Regardless of what GDP or the stock or bond markets are doing, trees will grow and the volume of timber that is standing in the forest available for sale will increase every year.

Inflation Hedge

Forests are real assets and historically pricing correlates positively with inflation. For those worried about deflation, the available history suggests that, as with other real assets, they have outperformed financial investments in deflationary times.
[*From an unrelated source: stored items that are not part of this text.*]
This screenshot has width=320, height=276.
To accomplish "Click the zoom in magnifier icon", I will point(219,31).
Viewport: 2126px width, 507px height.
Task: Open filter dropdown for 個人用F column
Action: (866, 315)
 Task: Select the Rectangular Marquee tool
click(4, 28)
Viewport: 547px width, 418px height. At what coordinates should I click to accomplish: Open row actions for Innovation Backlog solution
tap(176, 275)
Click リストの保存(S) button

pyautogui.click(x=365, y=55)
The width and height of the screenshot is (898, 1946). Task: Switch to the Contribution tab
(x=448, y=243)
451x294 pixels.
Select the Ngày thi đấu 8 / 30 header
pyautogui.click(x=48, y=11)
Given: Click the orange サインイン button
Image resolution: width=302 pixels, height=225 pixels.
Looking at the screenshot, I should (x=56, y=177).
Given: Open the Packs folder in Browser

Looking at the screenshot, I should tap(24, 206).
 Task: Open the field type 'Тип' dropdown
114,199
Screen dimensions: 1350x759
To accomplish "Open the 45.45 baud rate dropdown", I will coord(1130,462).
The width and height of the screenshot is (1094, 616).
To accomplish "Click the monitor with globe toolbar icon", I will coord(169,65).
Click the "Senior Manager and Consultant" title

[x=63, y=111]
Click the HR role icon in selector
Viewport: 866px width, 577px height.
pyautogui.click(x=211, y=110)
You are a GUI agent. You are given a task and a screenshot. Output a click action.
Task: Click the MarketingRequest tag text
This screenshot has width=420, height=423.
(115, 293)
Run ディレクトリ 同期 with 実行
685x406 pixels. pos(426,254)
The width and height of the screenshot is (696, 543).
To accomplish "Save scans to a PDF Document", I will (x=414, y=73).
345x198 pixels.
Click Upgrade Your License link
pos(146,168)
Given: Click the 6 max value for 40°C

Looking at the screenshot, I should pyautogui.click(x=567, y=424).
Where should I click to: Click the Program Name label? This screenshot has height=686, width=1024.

Source: Weston Green Consulting 2015 The Future of Forestry - The Local Impact of Global trends Presentation

Tax benefits

  • Tax free income – Proceeds from UK timber sales are tax-free whether the asset is held personally or by a company
  • Tax free capital gains – Increase in value of standing timber is exempt from capital gains tax (excluding increase in underlying land values)
  • Capital gains roll-over – Proceeds from the sale of capital assets can be reinvested in UK commercial forestry land to defer the capital gains
  • No Inheritance tax – Qualifies for Business Property Relief after two years of ownership

Uncorrelated and low volatility

On UK data, the last 10 year volatility of returns has been slightly higher than corporate bonds and correlation against stocks and bonds has been below 0.3.

Income

Forests produce healthy but lumpy and irregular cash flows, largely from timber sales. A diversified portfolio of mixed ages of trees can produce the income profile to smooth the peaks and troughs from individual forests.

Environmental credentials

Trees absorb carbon – the faster they grow, the more they use. Planting trees is therefore a viable answer to climate change. The end timber product is substantially less energy intensive to produce than other building materials or energy sources.

Growing demand for timber

Growth in emerging markets, increasing use in the construction sector globally and increasing biomass power usage have all contributed to a significant upwards trend in demand for timber over the last 50 years. That demand growth rate is forecast to accelerate over the coming years.